Premièrement, si la modalité orale se caractérise par une situation d’énonciation prototypiquement interactive, la situation d’énonciation de la modalité écrite est monogérée. À l’oral, le locuteur régule son message par rapport aux informations que les différents canaux de la situation communicationnelle donnent. Il gère son discours par rapport aux messages verbaux et non-verbaux des destinataires. Par opposition, à l’écrit, il n’y a pas de destinataire direct.

Deuxièmement, le langage spontané de l’oral prototypique se distingue du délibérément travaillé de l’écrit (Deliberate working over, Chafe, 1994:43). Lors d’une communication orale, les locuteurs encodent les messages de manière spontanée et rapide. En revanche, à l’écrit, les scripteurs ont tout le temps pour produire un discours construit et pour le travailler autant que nécessaire. Ils peuvent réfléchir aux structures et aux lexiques ; ils peuvent également revenir sur leur production pour la modifier autant de fois qu’ils le souhaitent.

Troisièmement, si l’oral se définit comme possédant un rythme de production plutôt rapide, le rythme de production est plus lent à l’écrit. À l’oral, les individus doivent mobiliser rapidement les informations relatives à un message (Chafe, 1994). C’est ainsi que nous trouvons dans les productions orales une « accumulation de parasites » (Gadet, 1989:49-50) : les hésitations (euh, ben, etc.), les répétitions (le le le le le moyen) les phrases inachevées (je pense que… une ville comme ça…, etc.) (Gadet, 1989:51). Prototypiquement, la modalité écrite assouplit cette contrainte temporelle grâce à un rythme de production plus lent et plus modulable. Les locuteurs bénéficient, à l’écrit, d’un temps de planification potentiellement supérieur ce qui facilite, par exemple, la recherche lexicale (Fayol, 1997), la production d’un lexique plus riche (Johansson, 1999) ou la production de formes syntaxiques moins fréquentes (Bonin, 2003 ; Gayraud et al., 2001 ; Gayraud et. al., 2000 ; Jisa, 2004).33 Les parasites de l’oral et le rythme lent et autogéré de l’écrit permettent, par exemple, de réactiver en MDT ce qui a été produit pour maximiser les chances d’une meilleure cohérence et cohésion et/ou modifier le texte si la nécessité s’en fait sentir (Alamargot et al., 2005). Néanmoins, ceci se fait plus aisément à l’écrit qu’à l’oral, d’autant plus que la modalité écrite à la particularité de laisser une trace visible (Tolchinsky, 2006).

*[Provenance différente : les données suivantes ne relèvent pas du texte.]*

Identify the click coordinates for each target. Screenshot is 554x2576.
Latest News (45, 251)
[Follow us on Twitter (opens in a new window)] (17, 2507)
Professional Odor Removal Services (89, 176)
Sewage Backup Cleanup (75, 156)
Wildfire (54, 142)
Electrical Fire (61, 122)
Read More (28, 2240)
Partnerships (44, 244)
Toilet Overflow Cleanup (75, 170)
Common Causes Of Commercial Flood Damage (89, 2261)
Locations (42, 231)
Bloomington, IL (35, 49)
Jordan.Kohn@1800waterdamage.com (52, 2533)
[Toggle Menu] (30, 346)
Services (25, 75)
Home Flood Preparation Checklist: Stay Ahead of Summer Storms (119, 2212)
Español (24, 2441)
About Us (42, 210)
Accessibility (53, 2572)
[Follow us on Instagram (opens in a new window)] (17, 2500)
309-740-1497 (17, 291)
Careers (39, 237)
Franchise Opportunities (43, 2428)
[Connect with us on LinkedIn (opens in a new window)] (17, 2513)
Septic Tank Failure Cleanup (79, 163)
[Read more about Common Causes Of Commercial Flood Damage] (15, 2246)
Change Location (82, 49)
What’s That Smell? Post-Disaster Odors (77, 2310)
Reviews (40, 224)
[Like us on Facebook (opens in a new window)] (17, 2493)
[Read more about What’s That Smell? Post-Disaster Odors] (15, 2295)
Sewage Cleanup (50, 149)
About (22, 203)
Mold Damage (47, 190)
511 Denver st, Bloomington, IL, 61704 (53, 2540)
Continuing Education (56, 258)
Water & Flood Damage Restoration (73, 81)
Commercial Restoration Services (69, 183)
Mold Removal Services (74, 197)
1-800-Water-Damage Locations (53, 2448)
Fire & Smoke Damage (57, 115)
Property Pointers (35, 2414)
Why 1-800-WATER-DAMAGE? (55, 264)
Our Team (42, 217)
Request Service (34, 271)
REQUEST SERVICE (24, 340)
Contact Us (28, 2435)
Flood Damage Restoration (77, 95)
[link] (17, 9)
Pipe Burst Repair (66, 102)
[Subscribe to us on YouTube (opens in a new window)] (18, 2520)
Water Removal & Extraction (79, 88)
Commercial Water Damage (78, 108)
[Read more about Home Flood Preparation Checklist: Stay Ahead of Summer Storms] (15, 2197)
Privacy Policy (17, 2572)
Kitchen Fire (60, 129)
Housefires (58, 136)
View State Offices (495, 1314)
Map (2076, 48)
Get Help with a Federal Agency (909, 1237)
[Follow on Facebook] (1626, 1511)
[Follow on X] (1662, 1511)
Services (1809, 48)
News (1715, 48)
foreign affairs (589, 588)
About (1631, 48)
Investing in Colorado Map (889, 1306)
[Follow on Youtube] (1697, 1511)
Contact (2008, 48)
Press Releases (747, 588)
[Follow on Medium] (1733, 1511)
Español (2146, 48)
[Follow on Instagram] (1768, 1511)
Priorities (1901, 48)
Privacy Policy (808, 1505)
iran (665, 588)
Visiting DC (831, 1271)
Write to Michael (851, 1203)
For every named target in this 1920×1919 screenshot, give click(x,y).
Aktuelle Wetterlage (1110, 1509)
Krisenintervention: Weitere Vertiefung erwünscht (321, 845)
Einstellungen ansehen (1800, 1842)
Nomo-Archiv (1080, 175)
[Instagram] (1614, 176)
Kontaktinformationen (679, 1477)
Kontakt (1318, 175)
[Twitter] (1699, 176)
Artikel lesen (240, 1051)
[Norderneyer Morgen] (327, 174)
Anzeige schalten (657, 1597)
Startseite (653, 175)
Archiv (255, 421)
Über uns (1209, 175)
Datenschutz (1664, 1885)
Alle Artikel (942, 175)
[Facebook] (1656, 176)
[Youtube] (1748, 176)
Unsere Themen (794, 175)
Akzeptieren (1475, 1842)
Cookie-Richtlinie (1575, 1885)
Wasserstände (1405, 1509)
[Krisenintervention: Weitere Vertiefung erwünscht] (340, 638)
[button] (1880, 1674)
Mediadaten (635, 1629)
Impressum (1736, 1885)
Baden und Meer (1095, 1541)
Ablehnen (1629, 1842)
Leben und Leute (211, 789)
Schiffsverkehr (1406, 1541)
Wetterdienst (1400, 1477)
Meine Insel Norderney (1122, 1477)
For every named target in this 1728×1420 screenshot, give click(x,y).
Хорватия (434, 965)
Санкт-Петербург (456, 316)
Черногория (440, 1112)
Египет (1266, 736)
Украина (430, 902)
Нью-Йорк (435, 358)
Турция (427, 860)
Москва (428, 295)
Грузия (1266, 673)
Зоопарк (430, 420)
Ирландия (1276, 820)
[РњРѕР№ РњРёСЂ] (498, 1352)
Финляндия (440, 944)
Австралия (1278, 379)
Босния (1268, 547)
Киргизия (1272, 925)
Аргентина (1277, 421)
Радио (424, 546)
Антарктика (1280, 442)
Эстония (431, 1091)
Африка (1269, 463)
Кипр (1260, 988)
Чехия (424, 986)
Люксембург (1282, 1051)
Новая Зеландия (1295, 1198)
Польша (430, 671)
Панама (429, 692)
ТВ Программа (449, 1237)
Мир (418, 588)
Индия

En effet, la permanence de la trace écrite rend possible un retour en arrière pour modifier sa production. Lors d’une production orale, l’absence de trace implique un retour en arrière plus compliqué. Néanmoins, même si cela ne se fait pas dans les mêmes conditions, des retours sont également possibles à l’oral. Johansson (1999), qui se base sur Ong (1982), rappelle que le produit final de l’écrit perdure plus longtemps et reste visible alors que le produit final de l’oral est seulement audible. À l’écrit les individus peuvent modifier leurs textes plus aisément en intégrant éventuellement des formes qu’ils n’avaient pas mobilisées précédemment.

Cinquièmement, l’oral impose aux locuteurs une pression communicative que la modalité écrite n’exige pas. En effet, le locuteur, pour mener à bien son intervention, doit – en plus de mobiliser les informations pertinentes au message, les planifier et les encoder, capter l’attention des destinataires – prévenir et empêcher les interruptions des autres participants. D’un autre côté, la modalité écrite implique un registre académique ainsi qu’une norme rédactionnelle exigeante. Ceci implique alors la mobilisation de formes lexicales et de structures syntaxiques rares, appartenant à un registre élevé. Elle impose également une pression informative importante ; les scripteurs se doivent de fournir un maximum d’information. Nous disons alors que l’écrit apparaît comme plus planifié que l’oral.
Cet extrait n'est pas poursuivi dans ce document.